Given time and practice, I might have achieved more, but that’s the kicker: There just wasn’t the time because all of those things cost more money than our family could reasonably spend on something that wasn’t actively keeping food on the table and a roof over our heads.

It didn’t ever occur to me that I couldn’t be Batman because I was a girl.

I don’t remember learning to crochet.

I remember crocheting, but not how I learned to do it. It’s fallen out of my memory. I guess my first project was a “Hot Pad” (read: Swatch) that my maternal grandmother used for years after I made it.

My favorite project to make was a stuffed toy octopus that would probably be called an amigurumi, but this was long before amigurumi “hit” in the United States. It had a single crochet body and its legs were curly double crochet spirals that also made fun bookmarkers.

I made as many of those bookmarkers as my mom would give me yarn to use up, usually scraps from her own projects. I gave them to friends or people who I wanted to be my friends. Really, I’d give them away to anyone who seemed to be reading a book and would take one. Sometimes people would take one and throw it away later when I wasn’t looking, and I found more than one of my bookmakers in the trash at school.

I don’t have words to describe the betrayal and pain I felt when that happened. I wanted people to be my friends more than anything in the world. People, it seemed, didn’t want me for a friend.

New Edition Scarf (link to Ravelry Project)

My current favorite thing to crochet now is “things for around the neck” (scarves, shawls, cowls) because I have had arthritis in my neck since my 30s and it hurts when it gets cold. I’m very picky about who I give my craft projects to now. Crafting, especially crochet, is my biggest creative outlet these days, a gift of my life that I used to turn yarn into something useful. I’d rather not squander it on someone who won’t appreciate the gift.

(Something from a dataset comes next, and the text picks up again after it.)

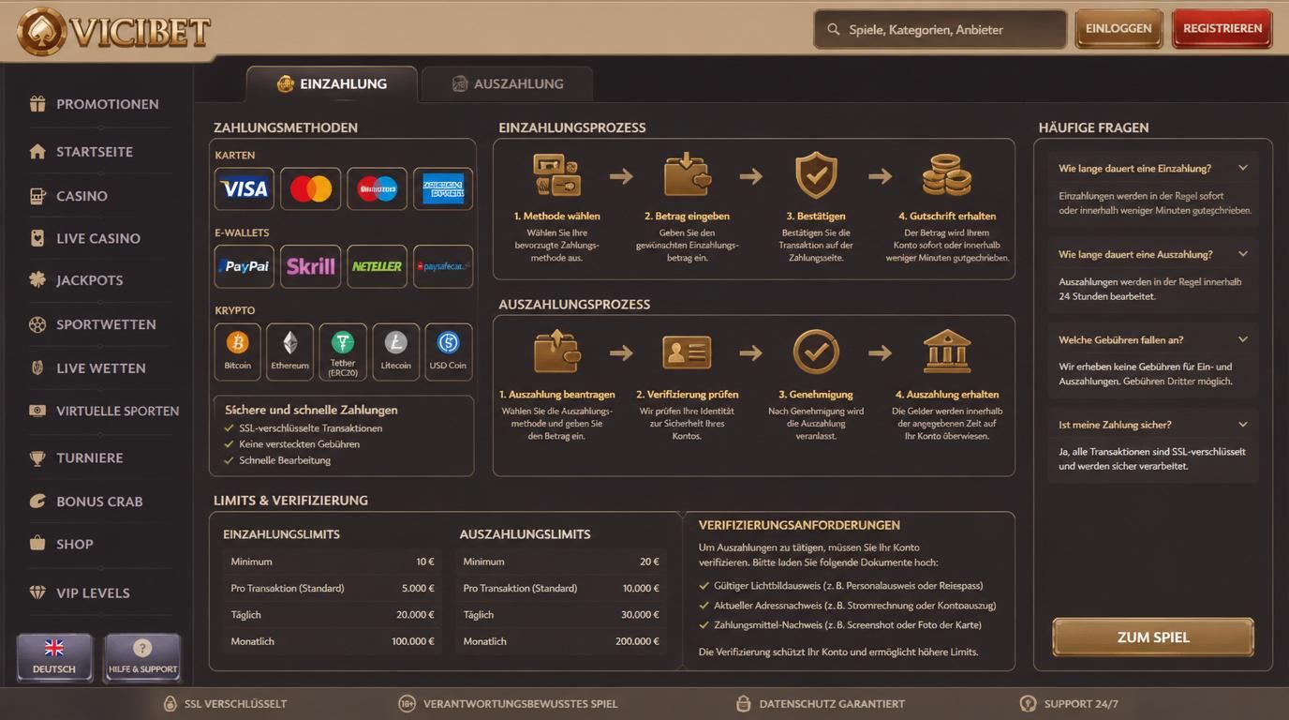Select the Visa card payment method
Screen dimensions: 1289x720
click(244, 188)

I’ve always wanted to be a “real writer”

A real writer who makes a living writing books.

It’s the earliest thing I can remember wanting to be when I was little. I would write and illustrate storybooks for fun. In school, my writing was how I was identified as a “Talented and Gifted” child and was given access to opportunities that other students didn’t get despite the fact that they would have benefitted from them.

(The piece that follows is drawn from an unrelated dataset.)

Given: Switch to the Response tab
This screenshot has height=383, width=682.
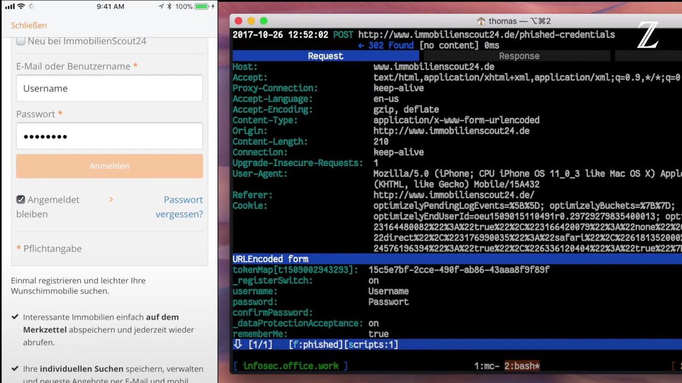Looking at the screenshot, I should (x=519, y=56).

I studied English literature at the University. One of my endorsements was in non-fiction and creative writing. I’m never quite as happy doing anything else as I am when I’m writing.

I’m over 50 now. I still don’t make my living as a writer. I haven’t been published (beyond my own blog) in over 15 years. Somehow, I’ve gone terribly wrong along the way.

Figuring out how I change that is my theme for my next trip around the sun.